Lasaña de berenjenas y requeson

Lasaña de berenjenas y requeson
Ricardo Ezcurdia
RICARDO EZCURDIA

Una de las comidas más completas es la pasta, y de las mas reconfortantes, la pasta al horno. Si encima hacemos nosotros mismos la pasta no os quiero contar lo bueno que es el resultado final.

Hacer pasta en casa es bien sencillo ya que tan solo necesitaremos harina (medio kilo), 4 huevos, 1 cucharada de aceite de oliva y una pizca de sal. Ponemos en la encimera la harina en forma de montaña y hacemos en el centro un volcán donde añadiremos los huevos y el aceite. Mezclamos con las manos hasta que tengamos una masa homogénea y elástica. La cubrimos con un paño húmedo y la dejamos reposar media hora, antes de volver a amasarla.

Llega el momento de estirarla, con el rodillo, hasta que tenga aproximadamente un milímetro de grosor. Luego la vamos cortando en cuadrados de unos 12 cm de lado.
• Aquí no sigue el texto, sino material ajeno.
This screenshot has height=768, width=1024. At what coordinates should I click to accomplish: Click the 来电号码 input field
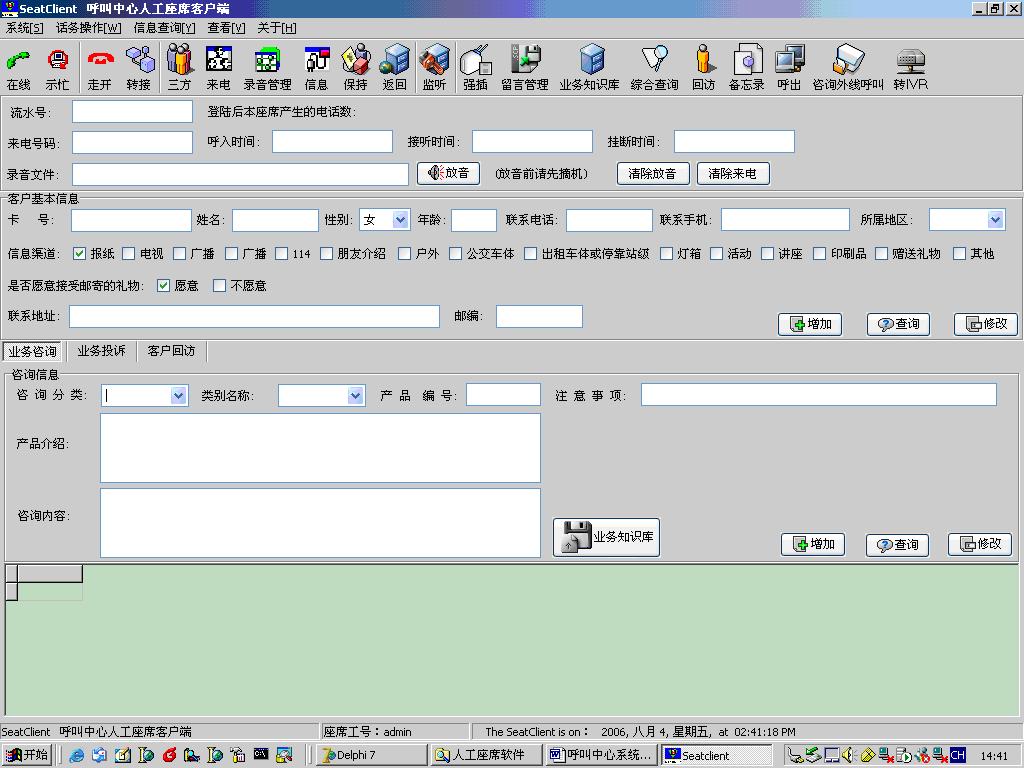click(x=132, y=142)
La dejaremos reposar en la misma encimara enharinada.

Mientras preparamos el relleno, necesitaremos un par de cebollas bien picadas, que ponemos en una cazuela con un chorrito de aceite y sofreímos bien; unos cuatro tomates, a los que quitamos la piel y las pepitas. Los cortamos en cubos pequeños y los añadimos a la cazuela para hacerlos con la cebolla, con calma, sin prisa, esperando que suelten el agua y se reduzcan en condiciones. Vamos a añadir a nuestro tomate unas nueces peladas y troceadas y, seguidamente, nos ponemos con las berenjenas. Las lavamos bien y las cortamos en dados. A mí me gusta dejarlas con la piel. Las salteamos en una sartén con un par de cucharadas de aceite hasta que veamos que están doradas y 'blanditas'.

Es el momento de cocer nuestra pasta, ponemos al fuego en una olla abundante agua con sal y cuando esté hirviendo vamos introduciendo las placas de pasta que hemos hecho de pocas en pocas. Al ser pasta fresca no necesita mucha cocción, un par de minutos como mucho es suficiente. Las vamos sacando a un paño limpio hasta que tengamos todas listas.

Cogemos una fuente y la untamos con aceite, vamos poniendo las placas de lasaña en la base, seguidamente nuestro tomate, berenjenas y el requesón. Hacemos varias capas hasta que acabemos con los ingredientes. En la capa superior nos tiene que quedar pasta de lasaña que cubrimos con requesón y parmesano rallado. Queda genial sumar un buen chorro de aceite de oliva y unas hojas de albahaca coronando nuestra obra de arte.

Metemos al horno la fuente para gratinar unos ocho minutos a 180º, siempre con el horno precalentado.

Veréis que deliciosa lasaña serviréis a los vuestros que no les quedará más remedio que aplaudiros hasta que les duelan las manos.